* _TO DO_
After finding the line with "unpermitted_keys (883, 2325)" in the data below, set down exactly each line through the one with "reject (840, 1156)", inclusive, and stop there.

* _Stored data entries_
================

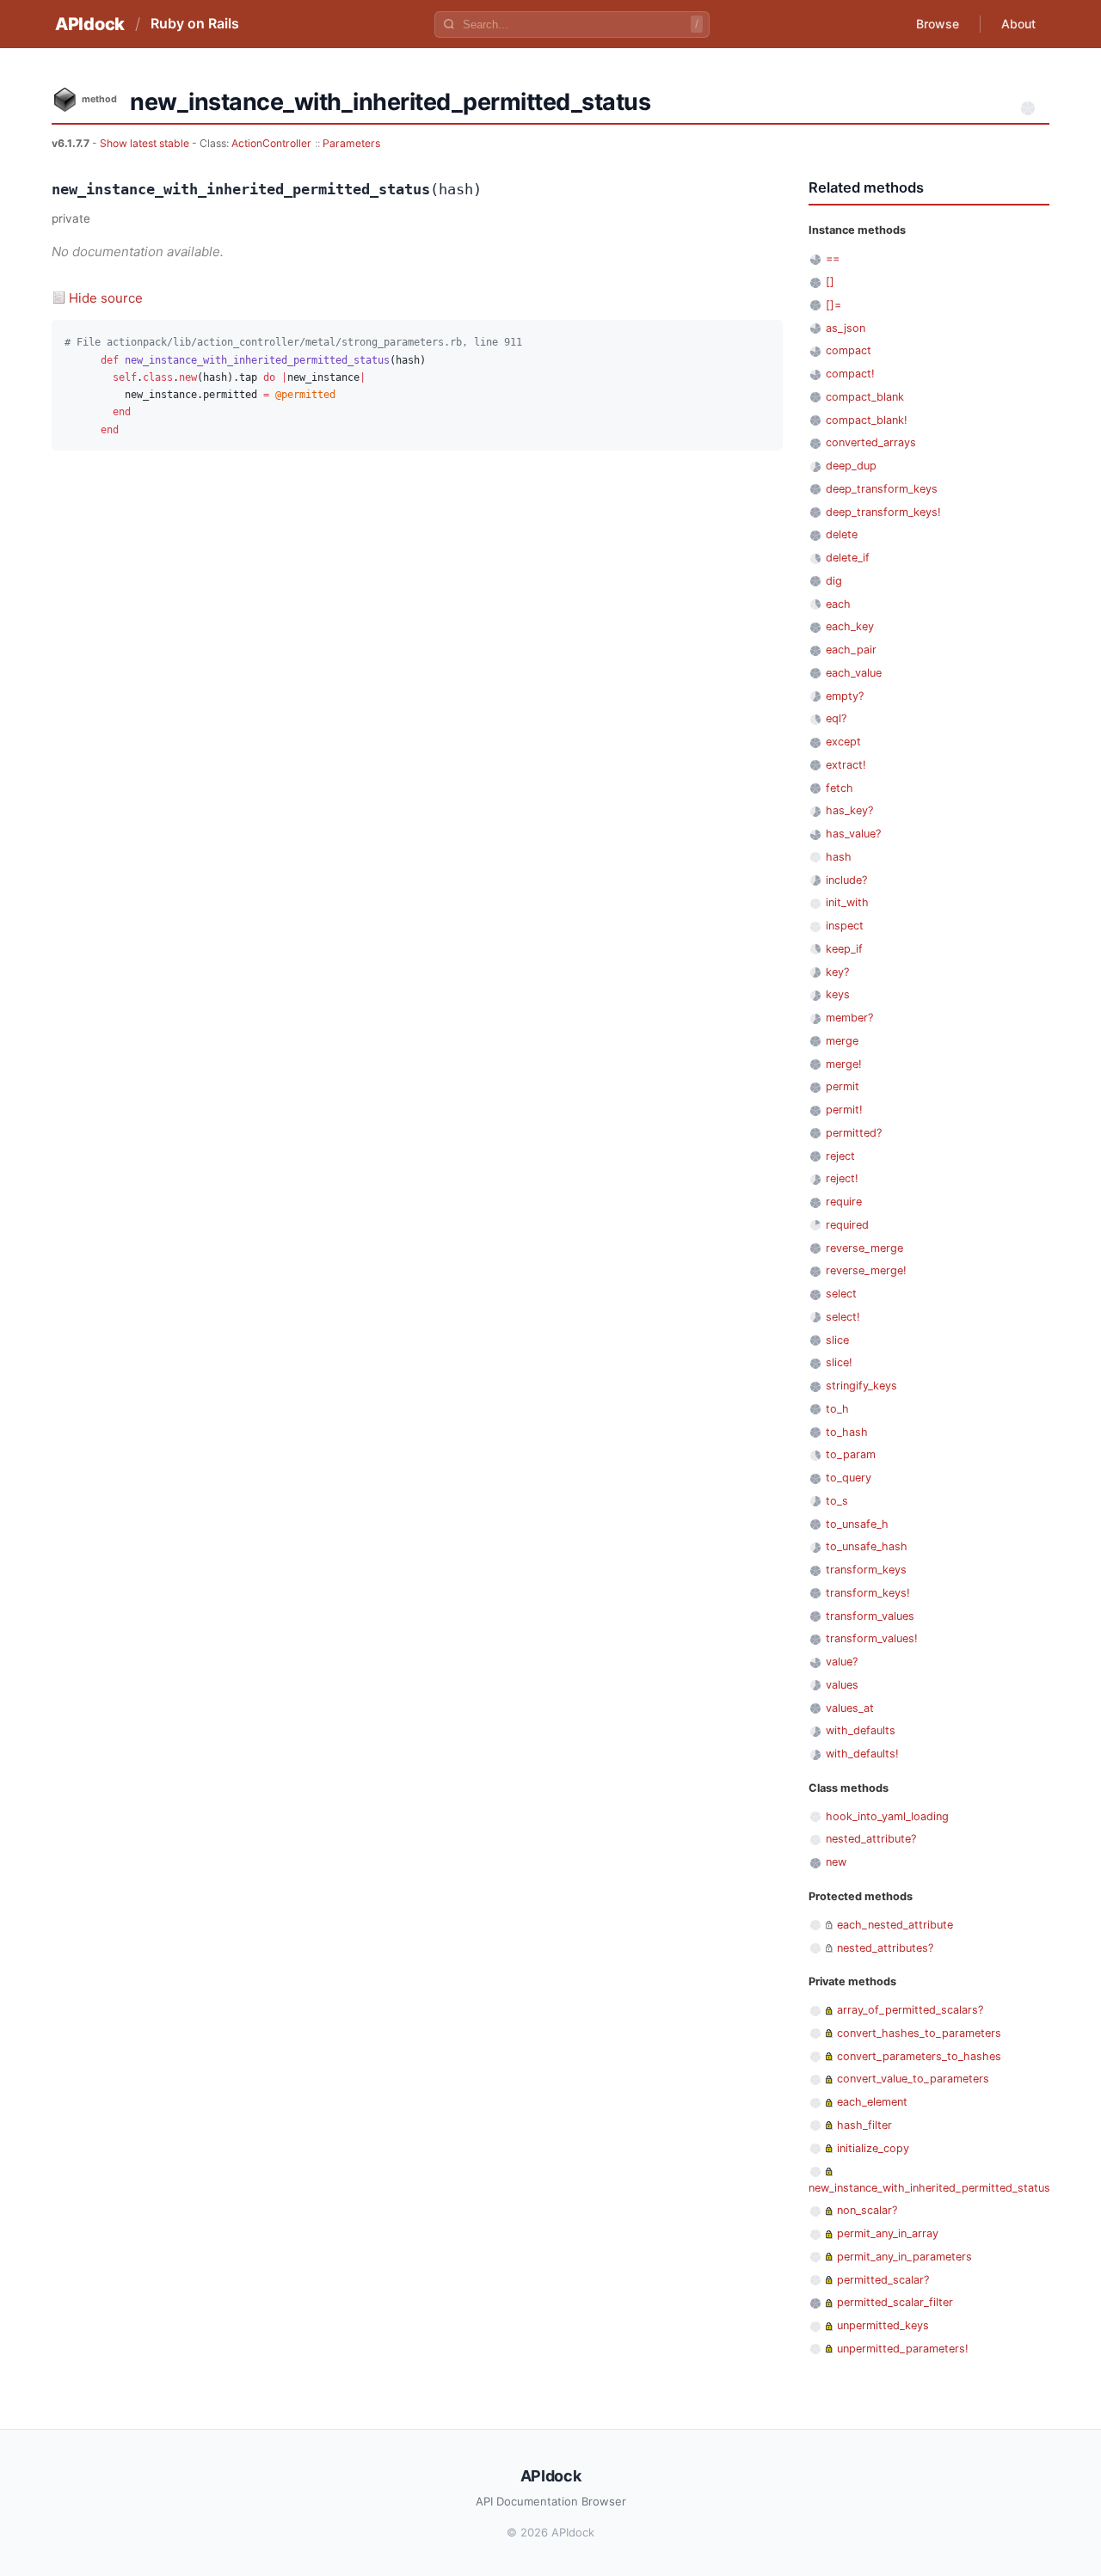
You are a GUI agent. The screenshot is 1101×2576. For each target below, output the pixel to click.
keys (838, 994)
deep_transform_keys (882, 488)
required (847, 1224)
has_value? (853, 833)
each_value (854, 672)
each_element (872, 2101)
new (836, 1861)
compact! (850, 373)
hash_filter (864, 2125)
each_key (850, 626)
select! (843, 1316)
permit (842, 1086)
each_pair (851, 649)
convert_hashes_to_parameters (919, 2033)
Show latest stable (146, 143)
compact (848, 350)
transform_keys (866, 1569)
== (833, 258)
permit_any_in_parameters (904, 2256)
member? (849, 1017)
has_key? (849, 810)
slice (837, 1340)
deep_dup (851, 465)
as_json (845, 328)
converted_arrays (871, 442)
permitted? (854, 1132)
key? (837, 972)
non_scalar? (867, 2210)
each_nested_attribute (895, 1924)
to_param (851, 1454)
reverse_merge (864, 1248)
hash (839, 856)
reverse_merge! (866, 1270)
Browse (937, 23)
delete (842, 534)
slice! (839, 1362)
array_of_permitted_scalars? (910, 2009)
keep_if (844, 948)
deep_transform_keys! (883, 512)
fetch (839, 788)
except (843, 741)
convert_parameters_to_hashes (919, 2056)
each (838, 604)
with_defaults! (862, 1753)
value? (842, 1661)
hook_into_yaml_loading (887, 1816)
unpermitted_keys (883, 2325)
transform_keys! (868, 1592)
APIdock (90, 24)
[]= (833, 304)
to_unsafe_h (857, 1524)
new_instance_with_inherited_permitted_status (929, 2187)
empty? (845, 696)
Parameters (351, 143)
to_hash (847, 1432)
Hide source (106, 298)
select (841, 1293)
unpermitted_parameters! (903, 2348)
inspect (845, 925)
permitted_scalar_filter (895, 2302)
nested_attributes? (885, 1947)
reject (840, 1156)
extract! (846, 764)
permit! (844, 1109)
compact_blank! (866, 420)
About (1018, 23)
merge (842, 1040)
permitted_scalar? (883, 2279)
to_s (837, 1500)
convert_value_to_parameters (913, 2078)
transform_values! (872, 1638)
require (844, 1201)
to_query (848, 1477)
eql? (836, 718)
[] (830, 281)
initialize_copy (873, 2148)
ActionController (271, 143)
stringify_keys (861, 1385)
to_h (837, 1408)
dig (834, 580)
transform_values (870, 1616)
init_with (847, 902)
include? (846, 880)
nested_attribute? (871, 1838)
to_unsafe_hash (866, 1546)
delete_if (848, 557)
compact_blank (865, 396)
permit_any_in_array (887, 2233)
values (842, 1684)
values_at (850, 1708)
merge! (844, 1064)
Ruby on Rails (195, 23)
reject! (842, 1178)
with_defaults (860, 1730)
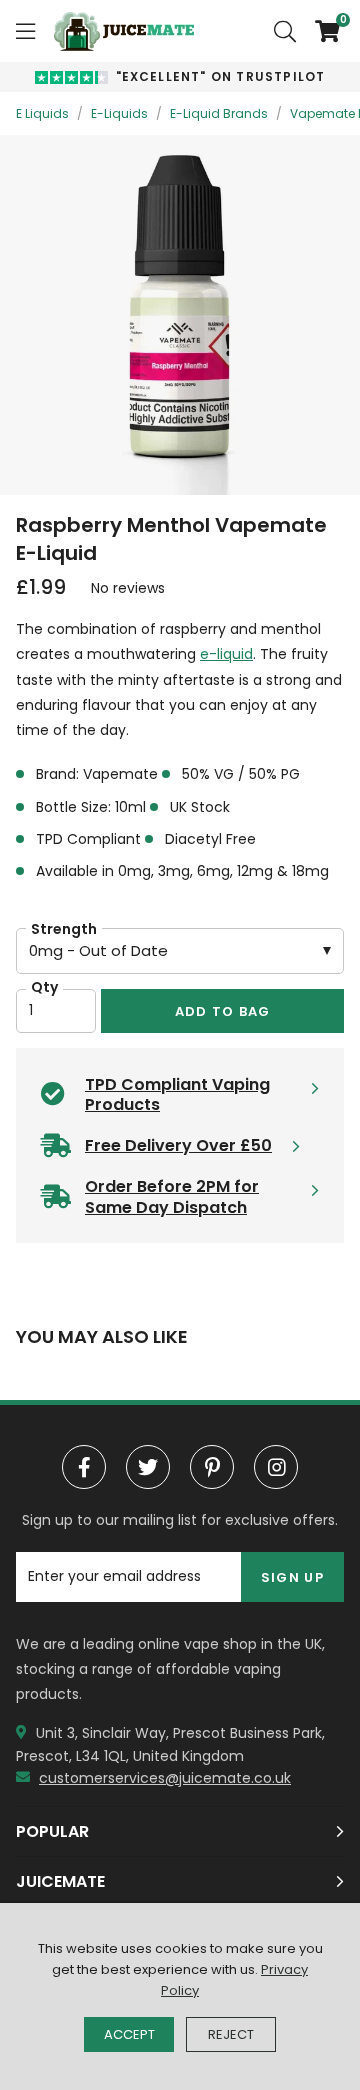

================

* _WORKED SOLUTION_
unpermitted_keys (883, 2325)
transform_keys! (868, 1592)
APIdock (90, 24)
[]= (833, 304)
to_unsafe_h (857, 1524)
new_instance_with_inherited_permitted_status (929, 2187)
empty? (845, 696)
Parameters (351, 143)
to_hash (847, 1432)
Hide source (106, 298)
select (841, 1293)
unpermitted_parameters! (903, 2348)
inspect (845, 925)
permitted_scalar_filter (895, 2302)
nested_attributes? (885, 1947)
reject (840, 1156)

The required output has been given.